GIVEN TEXT
------------
This Designer Uses Bacteria From Her Own Body To Create Jewellery

By cultivating distinctive colours from the bacteria found on plants and even her own body, Chloe Fitzpatrick created a line of jewellery.

This Designer Uses Bacteria From Her Own Body To Create Jewellery
These pictures are photoshopped images. This is a part of Chloe's graduate project, "Microbiome."

The majority of people are generally feel uneasy whenever they read or hear the word bacteria, yet a bio designer has overcome this aversion and created jewellery from them. Ms Chloe Fitzpatrick is a jewellery designer and BioDesigner, who collaborates with microorganisms in her work.  

According to her website, for this project she worked with scientists from Dundee University and the James Hutton Institute, to help grow colour from bacteria found in plants and her body.  She also worked towards preserving these colours and colonies in UV resin and dying thread with these pigments. 

Ms Chloe swabbed parts of her body and plants on LBS nutrient agar, grew a range of bacterial colonies, then selected the coloured colonies she liked and 'isolated' them on a new agar plate, to multiply the colour fast, as per her website.
------------
DATASET CONTENT
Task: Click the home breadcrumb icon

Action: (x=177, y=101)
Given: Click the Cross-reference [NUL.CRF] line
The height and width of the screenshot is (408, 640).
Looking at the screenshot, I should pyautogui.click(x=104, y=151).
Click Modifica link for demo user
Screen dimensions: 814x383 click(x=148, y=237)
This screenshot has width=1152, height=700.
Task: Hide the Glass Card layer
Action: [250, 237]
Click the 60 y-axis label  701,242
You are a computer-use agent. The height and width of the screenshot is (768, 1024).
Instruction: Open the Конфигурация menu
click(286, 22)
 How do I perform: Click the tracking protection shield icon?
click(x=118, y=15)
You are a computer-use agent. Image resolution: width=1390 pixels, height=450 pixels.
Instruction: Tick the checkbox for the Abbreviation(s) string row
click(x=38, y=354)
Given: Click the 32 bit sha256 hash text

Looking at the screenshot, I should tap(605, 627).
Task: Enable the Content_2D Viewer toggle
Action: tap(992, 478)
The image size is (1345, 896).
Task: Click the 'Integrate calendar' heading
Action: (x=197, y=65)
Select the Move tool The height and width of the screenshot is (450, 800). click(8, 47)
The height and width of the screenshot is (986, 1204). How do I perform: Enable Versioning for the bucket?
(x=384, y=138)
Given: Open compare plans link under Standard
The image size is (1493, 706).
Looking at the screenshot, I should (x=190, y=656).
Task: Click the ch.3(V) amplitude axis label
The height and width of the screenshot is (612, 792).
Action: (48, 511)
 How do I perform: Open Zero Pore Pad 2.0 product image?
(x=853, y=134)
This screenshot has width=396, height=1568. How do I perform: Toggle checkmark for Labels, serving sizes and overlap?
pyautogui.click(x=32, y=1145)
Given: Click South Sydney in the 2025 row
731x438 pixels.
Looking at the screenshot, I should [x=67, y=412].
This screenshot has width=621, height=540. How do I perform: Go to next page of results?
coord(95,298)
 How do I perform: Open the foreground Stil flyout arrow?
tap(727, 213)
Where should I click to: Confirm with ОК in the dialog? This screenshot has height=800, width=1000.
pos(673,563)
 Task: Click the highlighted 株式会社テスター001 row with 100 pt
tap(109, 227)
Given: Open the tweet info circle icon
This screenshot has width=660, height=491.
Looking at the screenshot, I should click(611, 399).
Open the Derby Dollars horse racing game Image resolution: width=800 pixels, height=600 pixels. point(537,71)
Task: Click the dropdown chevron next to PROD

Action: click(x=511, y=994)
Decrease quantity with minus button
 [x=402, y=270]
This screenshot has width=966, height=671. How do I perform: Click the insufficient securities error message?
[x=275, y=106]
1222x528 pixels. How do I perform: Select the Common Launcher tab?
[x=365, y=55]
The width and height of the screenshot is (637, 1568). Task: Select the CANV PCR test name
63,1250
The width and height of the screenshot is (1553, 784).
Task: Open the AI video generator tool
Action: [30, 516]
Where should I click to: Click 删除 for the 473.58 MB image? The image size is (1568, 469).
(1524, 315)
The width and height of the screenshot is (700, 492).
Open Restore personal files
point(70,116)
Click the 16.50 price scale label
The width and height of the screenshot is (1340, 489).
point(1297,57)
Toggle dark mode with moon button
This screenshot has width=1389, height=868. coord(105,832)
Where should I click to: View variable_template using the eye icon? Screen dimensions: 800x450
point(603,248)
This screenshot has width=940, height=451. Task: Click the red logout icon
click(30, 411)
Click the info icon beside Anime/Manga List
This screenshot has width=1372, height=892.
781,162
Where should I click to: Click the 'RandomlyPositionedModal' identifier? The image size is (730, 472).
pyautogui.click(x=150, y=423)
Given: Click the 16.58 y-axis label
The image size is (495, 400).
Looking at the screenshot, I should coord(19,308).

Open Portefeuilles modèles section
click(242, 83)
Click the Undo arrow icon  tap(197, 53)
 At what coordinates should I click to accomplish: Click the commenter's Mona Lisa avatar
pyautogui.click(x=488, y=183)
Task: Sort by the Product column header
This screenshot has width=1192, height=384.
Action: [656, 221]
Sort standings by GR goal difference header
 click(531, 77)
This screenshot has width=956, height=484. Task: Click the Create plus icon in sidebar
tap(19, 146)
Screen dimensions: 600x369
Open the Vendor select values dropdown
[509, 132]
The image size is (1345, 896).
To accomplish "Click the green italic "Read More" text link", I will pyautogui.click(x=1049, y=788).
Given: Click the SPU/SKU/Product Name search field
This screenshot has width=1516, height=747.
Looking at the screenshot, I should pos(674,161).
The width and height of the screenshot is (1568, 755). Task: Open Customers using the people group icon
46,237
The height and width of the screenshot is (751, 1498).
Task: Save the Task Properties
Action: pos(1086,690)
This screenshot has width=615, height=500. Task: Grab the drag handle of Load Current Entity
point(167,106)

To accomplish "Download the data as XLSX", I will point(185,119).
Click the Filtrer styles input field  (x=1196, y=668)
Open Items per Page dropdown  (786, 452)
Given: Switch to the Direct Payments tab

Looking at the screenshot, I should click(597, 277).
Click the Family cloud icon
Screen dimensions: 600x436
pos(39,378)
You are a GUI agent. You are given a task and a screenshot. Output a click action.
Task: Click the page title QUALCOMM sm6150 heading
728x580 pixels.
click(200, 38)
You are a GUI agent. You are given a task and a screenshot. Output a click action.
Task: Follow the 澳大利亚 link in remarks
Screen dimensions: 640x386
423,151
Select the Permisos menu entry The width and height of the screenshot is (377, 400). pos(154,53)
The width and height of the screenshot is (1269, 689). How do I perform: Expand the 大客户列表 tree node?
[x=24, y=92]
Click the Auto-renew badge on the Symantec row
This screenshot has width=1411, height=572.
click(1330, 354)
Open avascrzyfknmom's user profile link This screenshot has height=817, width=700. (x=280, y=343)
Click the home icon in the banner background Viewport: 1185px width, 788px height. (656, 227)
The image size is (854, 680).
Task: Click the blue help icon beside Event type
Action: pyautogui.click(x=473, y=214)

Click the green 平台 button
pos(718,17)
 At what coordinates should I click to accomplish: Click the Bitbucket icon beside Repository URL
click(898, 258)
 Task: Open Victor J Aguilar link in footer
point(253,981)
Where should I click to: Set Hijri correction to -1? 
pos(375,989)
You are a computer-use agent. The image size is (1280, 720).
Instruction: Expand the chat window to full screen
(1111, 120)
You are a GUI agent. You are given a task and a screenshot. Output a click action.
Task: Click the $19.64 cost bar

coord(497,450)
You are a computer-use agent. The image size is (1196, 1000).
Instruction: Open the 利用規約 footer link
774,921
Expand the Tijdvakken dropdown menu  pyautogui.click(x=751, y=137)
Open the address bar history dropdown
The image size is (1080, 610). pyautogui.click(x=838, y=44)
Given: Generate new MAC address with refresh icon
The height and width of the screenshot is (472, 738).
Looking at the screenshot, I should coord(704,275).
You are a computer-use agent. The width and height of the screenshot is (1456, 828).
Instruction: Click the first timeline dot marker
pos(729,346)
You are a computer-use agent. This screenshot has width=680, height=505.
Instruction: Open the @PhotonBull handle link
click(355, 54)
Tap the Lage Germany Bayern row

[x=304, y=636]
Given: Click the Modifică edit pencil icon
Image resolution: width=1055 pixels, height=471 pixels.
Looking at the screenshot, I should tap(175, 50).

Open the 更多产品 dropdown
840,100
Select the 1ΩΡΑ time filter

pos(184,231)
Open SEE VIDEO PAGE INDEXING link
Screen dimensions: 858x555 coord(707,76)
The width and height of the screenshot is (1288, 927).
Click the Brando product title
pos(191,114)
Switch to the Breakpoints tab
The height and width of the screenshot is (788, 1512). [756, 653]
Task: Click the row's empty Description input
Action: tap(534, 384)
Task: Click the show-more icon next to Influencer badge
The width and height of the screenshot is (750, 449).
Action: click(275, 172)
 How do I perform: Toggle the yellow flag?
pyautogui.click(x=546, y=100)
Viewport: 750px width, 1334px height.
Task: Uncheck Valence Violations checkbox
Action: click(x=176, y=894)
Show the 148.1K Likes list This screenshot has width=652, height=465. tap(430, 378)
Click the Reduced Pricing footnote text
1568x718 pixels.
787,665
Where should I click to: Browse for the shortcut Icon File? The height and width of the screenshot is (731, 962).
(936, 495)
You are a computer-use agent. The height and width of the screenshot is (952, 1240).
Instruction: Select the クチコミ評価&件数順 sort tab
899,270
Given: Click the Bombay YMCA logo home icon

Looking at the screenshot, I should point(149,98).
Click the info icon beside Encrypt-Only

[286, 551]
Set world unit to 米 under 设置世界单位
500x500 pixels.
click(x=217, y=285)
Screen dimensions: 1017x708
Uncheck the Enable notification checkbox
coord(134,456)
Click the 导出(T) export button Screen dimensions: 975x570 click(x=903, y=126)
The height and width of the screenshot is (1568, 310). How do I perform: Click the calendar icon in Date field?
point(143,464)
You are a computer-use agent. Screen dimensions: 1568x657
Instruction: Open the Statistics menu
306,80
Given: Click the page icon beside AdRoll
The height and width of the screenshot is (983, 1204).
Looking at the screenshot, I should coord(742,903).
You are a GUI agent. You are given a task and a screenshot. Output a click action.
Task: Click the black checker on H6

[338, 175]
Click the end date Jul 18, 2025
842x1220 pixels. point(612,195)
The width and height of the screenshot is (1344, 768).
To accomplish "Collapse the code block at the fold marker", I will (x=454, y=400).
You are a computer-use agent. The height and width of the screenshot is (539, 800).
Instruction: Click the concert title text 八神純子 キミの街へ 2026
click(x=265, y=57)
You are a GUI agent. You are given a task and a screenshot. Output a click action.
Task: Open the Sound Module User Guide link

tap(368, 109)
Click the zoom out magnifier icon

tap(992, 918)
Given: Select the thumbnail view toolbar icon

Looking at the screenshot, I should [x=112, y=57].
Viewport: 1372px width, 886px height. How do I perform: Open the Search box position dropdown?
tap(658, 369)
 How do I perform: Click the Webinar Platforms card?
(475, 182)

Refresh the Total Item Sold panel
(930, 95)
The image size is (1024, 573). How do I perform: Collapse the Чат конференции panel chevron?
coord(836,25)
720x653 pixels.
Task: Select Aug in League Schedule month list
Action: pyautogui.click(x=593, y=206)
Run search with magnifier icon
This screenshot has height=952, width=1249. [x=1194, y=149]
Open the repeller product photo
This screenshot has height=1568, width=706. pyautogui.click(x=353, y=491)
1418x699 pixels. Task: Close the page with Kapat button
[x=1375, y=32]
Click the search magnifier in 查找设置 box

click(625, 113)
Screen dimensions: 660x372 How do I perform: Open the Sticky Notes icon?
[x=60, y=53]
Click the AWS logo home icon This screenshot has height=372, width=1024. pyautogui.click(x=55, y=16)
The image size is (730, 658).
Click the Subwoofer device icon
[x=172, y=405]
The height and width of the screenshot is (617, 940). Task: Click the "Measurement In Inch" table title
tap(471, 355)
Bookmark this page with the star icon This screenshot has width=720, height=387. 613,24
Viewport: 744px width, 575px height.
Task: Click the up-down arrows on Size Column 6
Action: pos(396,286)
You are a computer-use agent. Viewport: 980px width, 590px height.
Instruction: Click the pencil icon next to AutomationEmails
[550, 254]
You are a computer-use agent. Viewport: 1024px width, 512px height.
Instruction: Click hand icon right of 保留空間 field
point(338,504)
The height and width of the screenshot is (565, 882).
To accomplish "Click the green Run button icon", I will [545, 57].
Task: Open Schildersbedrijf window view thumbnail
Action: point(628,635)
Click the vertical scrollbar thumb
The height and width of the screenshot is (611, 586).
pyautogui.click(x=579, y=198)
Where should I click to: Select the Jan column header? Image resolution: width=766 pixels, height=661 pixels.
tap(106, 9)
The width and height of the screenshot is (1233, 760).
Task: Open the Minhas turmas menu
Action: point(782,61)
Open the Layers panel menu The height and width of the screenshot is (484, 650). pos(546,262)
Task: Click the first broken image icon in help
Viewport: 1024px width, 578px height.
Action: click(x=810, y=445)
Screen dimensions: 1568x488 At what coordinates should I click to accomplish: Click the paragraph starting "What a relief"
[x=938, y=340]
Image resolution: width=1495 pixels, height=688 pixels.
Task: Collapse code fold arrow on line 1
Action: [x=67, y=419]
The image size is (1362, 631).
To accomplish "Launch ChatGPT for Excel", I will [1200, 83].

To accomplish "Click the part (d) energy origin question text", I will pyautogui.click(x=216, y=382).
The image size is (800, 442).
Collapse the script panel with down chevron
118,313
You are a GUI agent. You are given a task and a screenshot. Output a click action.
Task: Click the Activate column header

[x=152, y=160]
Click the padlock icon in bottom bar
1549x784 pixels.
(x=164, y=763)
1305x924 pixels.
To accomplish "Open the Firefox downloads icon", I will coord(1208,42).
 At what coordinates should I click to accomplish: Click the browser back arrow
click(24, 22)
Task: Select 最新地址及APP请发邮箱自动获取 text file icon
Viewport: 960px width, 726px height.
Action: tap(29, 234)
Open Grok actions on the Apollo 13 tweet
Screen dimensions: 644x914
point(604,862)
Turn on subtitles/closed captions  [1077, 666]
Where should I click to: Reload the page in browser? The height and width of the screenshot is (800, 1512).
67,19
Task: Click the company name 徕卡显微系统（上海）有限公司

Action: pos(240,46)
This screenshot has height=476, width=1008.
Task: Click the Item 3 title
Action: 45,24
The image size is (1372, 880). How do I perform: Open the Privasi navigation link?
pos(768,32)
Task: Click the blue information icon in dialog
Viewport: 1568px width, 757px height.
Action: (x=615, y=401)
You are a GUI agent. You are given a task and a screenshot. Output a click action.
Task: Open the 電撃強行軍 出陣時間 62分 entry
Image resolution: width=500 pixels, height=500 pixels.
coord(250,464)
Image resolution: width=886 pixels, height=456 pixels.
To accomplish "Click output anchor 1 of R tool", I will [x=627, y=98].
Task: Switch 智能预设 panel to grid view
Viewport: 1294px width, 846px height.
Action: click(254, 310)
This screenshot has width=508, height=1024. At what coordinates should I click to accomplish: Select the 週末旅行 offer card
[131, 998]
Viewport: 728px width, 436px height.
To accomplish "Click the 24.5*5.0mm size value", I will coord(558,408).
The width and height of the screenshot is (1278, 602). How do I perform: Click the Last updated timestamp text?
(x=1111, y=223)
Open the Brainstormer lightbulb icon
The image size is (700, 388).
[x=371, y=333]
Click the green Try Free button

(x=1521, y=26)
------------
THINGS TO DO
1. Summarize the article on bacterial jewelry in two sentences.
2. According to the article on bacterial jewelry, what does Fitzpatrick use to preserve the colors and colonies?
3. Translate this sentence from the article on bacterial jewelry into Spanish: "Ms Chloe Fitzpatrick is a jewellery designer and BioDesigner, who collaborates with microorganisms in her work."
The listing is not needed for this work.

PER-TASK OUTPUTS
1. Chloe Fitzpatrick, a jewelry designer and BioDesigner, created a line of jewelry by cultivating colors from bacteria found on plants and her own body. With scientists from Dundee University and the James Hutton Institute, she swabbed her body and plants onto nutrient agar, isolated the colored colonies she liked, and preserved the colors in UV resin and in thread dyed with the pigments.

2. UV resin.

3. La Sra. Chloe Fitzpatrick es diseñadora de joyas y biodiseñadora, y colabora con microorganismos en su trabajo.